» **Input records**:
>> Begin
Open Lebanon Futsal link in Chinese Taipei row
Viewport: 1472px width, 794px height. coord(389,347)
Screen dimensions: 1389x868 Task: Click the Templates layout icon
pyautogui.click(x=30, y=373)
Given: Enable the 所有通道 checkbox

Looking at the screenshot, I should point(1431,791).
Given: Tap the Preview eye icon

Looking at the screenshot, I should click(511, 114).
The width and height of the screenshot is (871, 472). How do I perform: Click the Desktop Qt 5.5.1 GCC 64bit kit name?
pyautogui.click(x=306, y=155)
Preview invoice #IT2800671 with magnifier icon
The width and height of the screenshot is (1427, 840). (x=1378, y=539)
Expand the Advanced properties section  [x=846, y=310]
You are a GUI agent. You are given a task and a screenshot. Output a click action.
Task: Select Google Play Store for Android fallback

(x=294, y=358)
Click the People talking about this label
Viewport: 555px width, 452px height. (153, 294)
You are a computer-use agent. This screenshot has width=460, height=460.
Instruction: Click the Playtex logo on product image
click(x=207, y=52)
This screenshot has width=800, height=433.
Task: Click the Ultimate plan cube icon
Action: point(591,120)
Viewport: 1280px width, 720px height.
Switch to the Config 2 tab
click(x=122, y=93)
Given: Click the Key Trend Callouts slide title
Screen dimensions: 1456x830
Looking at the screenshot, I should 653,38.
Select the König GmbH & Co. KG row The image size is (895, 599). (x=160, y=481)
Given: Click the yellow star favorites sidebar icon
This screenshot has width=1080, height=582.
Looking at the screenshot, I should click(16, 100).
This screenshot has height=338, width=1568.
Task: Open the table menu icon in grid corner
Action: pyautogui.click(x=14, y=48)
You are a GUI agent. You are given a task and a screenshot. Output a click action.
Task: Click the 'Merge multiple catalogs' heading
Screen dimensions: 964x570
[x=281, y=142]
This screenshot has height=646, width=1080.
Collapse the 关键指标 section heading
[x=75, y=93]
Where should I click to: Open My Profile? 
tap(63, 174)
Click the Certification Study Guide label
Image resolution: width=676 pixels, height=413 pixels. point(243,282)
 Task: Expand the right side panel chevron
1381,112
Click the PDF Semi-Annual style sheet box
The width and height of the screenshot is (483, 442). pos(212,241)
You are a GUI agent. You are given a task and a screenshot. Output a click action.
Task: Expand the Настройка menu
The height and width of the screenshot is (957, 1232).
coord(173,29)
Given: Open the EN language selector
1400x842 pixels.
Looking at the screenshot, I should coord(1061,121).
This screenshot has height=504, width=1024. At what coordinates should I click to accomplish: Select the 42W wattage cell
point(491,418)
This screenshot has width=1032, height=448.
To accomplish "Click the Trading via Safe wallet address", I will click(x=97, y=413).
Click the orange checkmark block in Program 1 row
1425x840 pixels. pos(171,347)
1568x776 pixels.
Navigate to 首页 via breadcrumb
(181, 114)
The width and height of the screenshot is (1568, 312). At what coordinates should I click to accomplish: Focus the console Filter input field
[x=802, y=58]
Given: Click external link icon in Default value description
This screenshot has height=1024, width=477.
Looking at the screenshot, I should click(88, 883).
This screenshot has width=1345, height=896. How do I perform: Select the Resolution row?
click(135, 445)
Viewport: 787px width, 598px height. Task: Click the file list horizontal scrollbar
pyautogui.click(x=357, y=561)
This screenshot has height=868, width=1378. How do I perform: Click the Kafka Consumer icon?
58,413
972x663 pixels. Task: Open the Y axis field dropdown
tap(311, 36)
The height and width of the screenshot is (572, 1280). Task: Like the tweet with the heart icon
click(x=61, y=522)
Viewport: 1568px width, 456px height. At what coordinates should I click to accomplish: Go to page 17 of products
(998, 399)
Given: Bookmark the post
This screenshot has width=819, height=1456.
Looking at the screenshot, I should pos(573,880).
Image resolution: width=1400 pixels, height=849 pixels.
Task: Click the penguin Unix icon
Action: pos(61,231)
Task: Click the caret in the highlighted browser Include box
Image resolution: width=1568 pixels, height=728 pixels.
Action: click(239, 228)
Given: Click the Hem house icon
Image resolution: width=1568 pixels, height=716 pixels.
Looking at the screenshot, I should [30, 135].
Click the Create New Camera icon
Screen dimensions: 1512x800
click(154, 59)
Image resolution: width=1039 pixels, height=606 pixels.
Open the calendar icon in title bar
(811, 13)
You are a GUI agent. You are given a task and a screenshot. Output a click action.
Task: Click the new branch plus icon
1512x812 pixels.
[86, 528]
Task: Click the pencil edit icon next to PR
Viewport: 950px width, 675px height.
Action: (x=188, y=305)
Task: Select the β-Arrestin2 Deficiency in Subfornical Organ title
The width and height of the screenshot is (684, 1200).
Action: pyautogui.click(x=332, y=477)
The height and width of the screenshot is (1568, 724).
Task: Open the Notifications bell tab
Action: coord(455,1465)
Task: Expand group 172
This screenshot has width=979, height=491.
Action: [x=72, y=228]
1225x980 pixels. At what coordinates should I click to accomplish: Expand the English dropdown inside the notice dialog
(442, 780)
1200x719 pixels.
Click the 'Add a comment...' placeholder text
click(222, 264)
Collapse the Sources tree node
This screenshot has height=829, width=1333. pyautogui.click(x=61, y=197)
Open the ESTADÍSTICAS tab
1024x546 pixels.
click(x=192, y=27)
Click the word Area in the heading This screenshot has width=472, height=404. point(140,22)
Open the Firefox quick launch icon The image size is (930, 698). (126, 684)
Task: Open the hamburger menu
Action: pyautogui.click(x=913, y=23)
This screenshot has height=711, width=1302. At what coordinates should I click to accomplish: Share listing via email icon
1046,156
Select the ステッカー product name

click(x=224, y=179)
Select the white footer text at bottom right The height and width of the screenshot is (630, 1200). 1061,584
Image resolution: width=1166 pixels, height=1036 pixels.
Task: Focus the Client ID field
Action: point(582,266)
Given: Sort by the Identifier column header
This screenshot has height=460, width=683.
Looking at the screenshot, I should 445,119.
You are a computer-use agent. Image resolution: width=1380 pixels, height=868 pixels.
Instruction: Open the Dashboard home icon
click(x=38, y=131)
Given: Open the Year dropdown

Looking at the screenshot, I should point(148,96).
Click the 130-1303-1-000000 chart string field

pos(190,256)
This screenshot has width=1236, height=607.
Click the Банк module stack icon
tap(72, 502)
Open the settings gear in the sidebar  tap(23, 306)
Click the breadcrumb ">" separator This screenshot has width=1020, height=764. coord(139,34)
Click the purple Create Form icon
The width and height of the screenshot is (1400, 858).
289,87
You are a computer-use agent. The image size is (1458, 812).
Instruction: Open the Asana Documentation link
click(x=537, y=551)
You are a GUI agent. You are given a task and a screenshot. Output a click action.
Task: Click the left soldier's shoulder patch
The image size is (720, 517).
>> End
Arrange every line of the material above as a JSON list of strings, one string per line, leaving out blank lines.

» **Task response**:
[
  "Open Lebanon Futsal link in Chinese Taipei row",
  "Viewport: 1472px width, 794px height. coord(389,347)",
  "Screen dimensions: 1389x868 Task: Click the Templates layout icon",
  "pyautogui.click(x=30, y=373)",
  "Given: Enable the 所有通道 checkbox",
  "Looking at the screenshot, I should point(1431,791).",
  "Given: Tap the Preview eye icon",
  "Looking at the screenshot, I should click(511, 114).",
  "The width and height of the screenshot is (871, 472). How do I perform: Click the Desktop Qt 5.5.1 GCC 64bit kit name?",
  "pyautogui.click(x=306, y=155)",
  "Preview invoice #IT2800671 with magnifier icon",
  "The width and height of the screenshot is (1427, 840). (x=1378, y=539)",
  "Expand the Advanced properties section  [x=846, y=310]",
  "You are a GUI agent. You are given a task and a screenshot. Output a click action.",
  "Task: Select Google Play Store for Android fallback",
  "(x=294, y=358)",
  "Click the People talking about this label",
  "Viewport: 555px width, 452px height. (153, 294)",
  "You are a computer-use agent. This screenshot has width=460, height=460.",
  "Instruction: Click the Playtex logo on product image",
  "click(x=207, y=52)",
  "This screenshot has width=800, height=433.",
  "Task: Click the Ultimate plan cube icon",
  "Action: point(591,120)",
  "Viewport: 1280px width, 720px height.",
  "Switch to the Config 2 tab",
  "click(x=122, y=93)",
  "Given: Click the Key Trend Callouts slide title",
  "Screen dimensions: 1456x830",
  "Looking at the screenshot, I should 653,38.",
  "Select the König GmbH & Co. KG row The image size is (895, 599). (x=160, y=481)",
  "Given: Click the yellow star favorites sidebar icon",
  "This screenshot has width=1080, height=582.",
  "Looking at the screenshot, I should click(16, 100).",
  "This screenshot has height=338, width=1568.",
  "Task: Open the table menu icon in grid corner",
  "Action: pyautogui.click(x=14, y=48)",
  "You are a GUI agent. You are given a task and a screenshot. Output a click action.",
  "Task: Click the 'Merge multiple catalogs' heading",
  "Screen dimensions: 964x570",
  "[x=281, y=142]",
  "This screenshot has height=646, width=1080.",
  "Collapse the 关键指标 section heading",
  "[x=75, y=93]",
  "Where should I click to: Open My Profile? ",
  "tap(63, 174)",
  "Click the Certification Study Guide label",
  "Image resolution: width=676 pixels, height=413 pixels. point(243,282)",
  " Task: Expand the right side panel chevron",
  "1381,112",
  "Click the PDF Semi-Annual style sheet box",
  "The width and height of the screenshot is (483, 442). pos(212,241)",
  "You are a GUI agent. You are given a task and a screenshot. Output a click action.",
  "Task: Expand the Настройка menu",
  "The height and width of the screenshot is (957, 1232).",
  "coord(173,29)",
  "Given: Open the EN language selector",
  "1400x842 pixels.",
  "Looking at the screenshot, I should coord(1061,121).",
  "This screenshot has height=504, width=1024. At what coordinates should I click to accomplish: Select the 42W wattage cell",
  "point(491,418)",
  "This screenshot has width=1032, height=448.",
  "To accomplish \"Click the Trading via Safe wallet address\", I will click(x=97, y=413).",
  "Click the orange checkmark block in Program 1 row",
  "1425x840 pixels. pos(171,347)",
  "1568x776 pixels.",
  "Navigate to 首页 via breadcrumb",
  "(181, 114)",
  "The width and height of the screenshot is (1568, 312). At what coordinates should I click to accomplish: Focus the console Filter input field",
  "[x=802, y=58]",
  "Given: Click external link icon in Default value description",
  "This screenshot has height=1024, width=477.",
  "Looking at the screenshot, I should click(88, 883).",
  "This screenshot has width=1345, height=896. How do I perform: Select the Resolution row?",
  "click(135, 445)",
  "Viewport: 787px width, 598px height. Task: Click the file list horizontal scrollbar",
  "pyautogui.click(x=357, y=561)",
  "This screenshot has height=868, width=1378. How do I perform: Click the Kafka Consumer icon?",
  "58,413",
  "972x663 pixels. Task: Open the Y axis field dropdown",
  "tap(311, 36)",
  "The height and width of the screenshot is (572, 1280). Task: Like the tweet with the heart icon",
  "click(x=61, y=522)",
  "Viewport: 1568px width, 456px height. At what coordinates should I click to accomplish: Go to page 17 of products",
  "(998, 399)",
  "Given: Bookmark the post",
  "This screenshot has width=819, height=1456.",
  "Looking at the screenshot, I should pos(573,880).",
  "Image resolution: width=1400 pixels, height=849 pixels.",
  "Task: Click the penguin Unix icon",
  "Action: pos(61,231)",
  "Task: Click the caret in the highlighted browser Include box",
  "Image resolution: width=1568 pixels, height=728 pixels.",
  "Action: click(239, 228)",
  "Given: Click the Hem house icon",
  "Image resolution: width=1568 pixels, height=716 pixels.",
  "Looking at the screenshot, I should [30, 135].",
  "Click the Create New Camera icon",
  "Screen dimensions: 1512x800",
  "click(154, 59)",
  "Image resolution: width=1039 pixels, height=606 pixels.",
  "Open the calendar icon in title bar",
  "(811, 13)",
  "You are a GUI agent. You are given a task and a screenshot. Output a click action.",
  "Task: Click the new branch plus icon",
  "1512x812 pixels.",
  "[86, 528]",
  "Task: Click the pencil edit icon next to PR",
  "Viewport: 950px width, 675px height.",
  "Action: (x=188, y=305)",
  "Task: Select the β-Arrestin2 Deficiency in Subfornical Organ title",
  "The width and height of the screenshot is (684, 1200).",
  "Action: pyautogui.click(x=332, y=477)",
  "The height and width of the screenshot is (1568, 724).",
  "Task: Open the Notifications bell tab",
  "Action: coord(455,1465)",
  "Task: Expand group 172",
  "This screenshot has width=979, height=491.",
  "Action: [x=72, y=228]",
  "1225x980 pixels. At what coordinates should I click to accomplish: Expand the English dropdown inside the notice dialog",
  "(442, 780)",
  "1200x719 pixels.",
  "Click the 'Add a comment...' placeholder text",
  "click(222, 264)",
  "Collapse the Sources tree node",
  "This screenshot has height=829, width=1333. pyautogui.click(x=61, y=197)",
  "Open the ESTADÍSTICAS tab",
  "1024x546 pixels.",
  "click(x=192, y=27)",
  "Click the word Area in the heading This screenshot has width=472, height=404. point(140,22)",
  "Open the Firefox quick launch icon The image size is (930, 698). (126, 684)",
  "Task: Open the hamburger menu",
  "Action: pyautogui.click(x=913, y=23)",
  "This screenshot has height=711, width=1302. At what coordinates should I click to accomplish: Share listing via email icon",
  "1046,156",
  "Select the ステッカー product name",
  "click(x=224, y=179)",
  "Select the white footer text at bottom right The height and width of the screenshot is (630, 1200). 1061,584",
  "Image resolution: width=1166 pixels, height=1036 pixels.",
  "Task: Focus the Client ID field",
  "Action: point(582,266)",
  "Given: Sort by the Identifier column header",
  "This screenshot has height=460, width=683.",
  "Looking at the screenshot, I should 445,119.",
  "You are a computer-use agent. Image resolution: width=1380 pixels, height=868 pixels.",
  "Instruction: Open the Dashboard home icon",
  "click(x=38, y=131)",
  "Given: Open the Year dropdown",
  "Looking at the screenshot, I should point(148,96).",
  "Click the 130-1303-1-000000 chart string field",
  "pos(190,256)",
  "This screenshot has width=1236, height=607.",
  "Click the Банк module stack icon",
  "tap(72, 502)",
  "Open the settings gear in the sidebar  tap(23, 306)",
  "Click the breadcrumb \">\" separator This screenshot has width=1020, height=764. coord(139,34)",
  "Click the purple Create Form icon",
  "The width and height of the screenshot is (1400, 858).",
  "289,87",
  "You are a computer-use agent. The image size is (1458, 812).",
  "Instruction: Open the Asana Documentation link",
  "click(x=537, y=551)",
  "You are a GUI agent. You are given a task and a screenshot. Output a click action.",
  "Task: Click the left soldier's shoulder patch",
  "The image size is (720, 517)."
]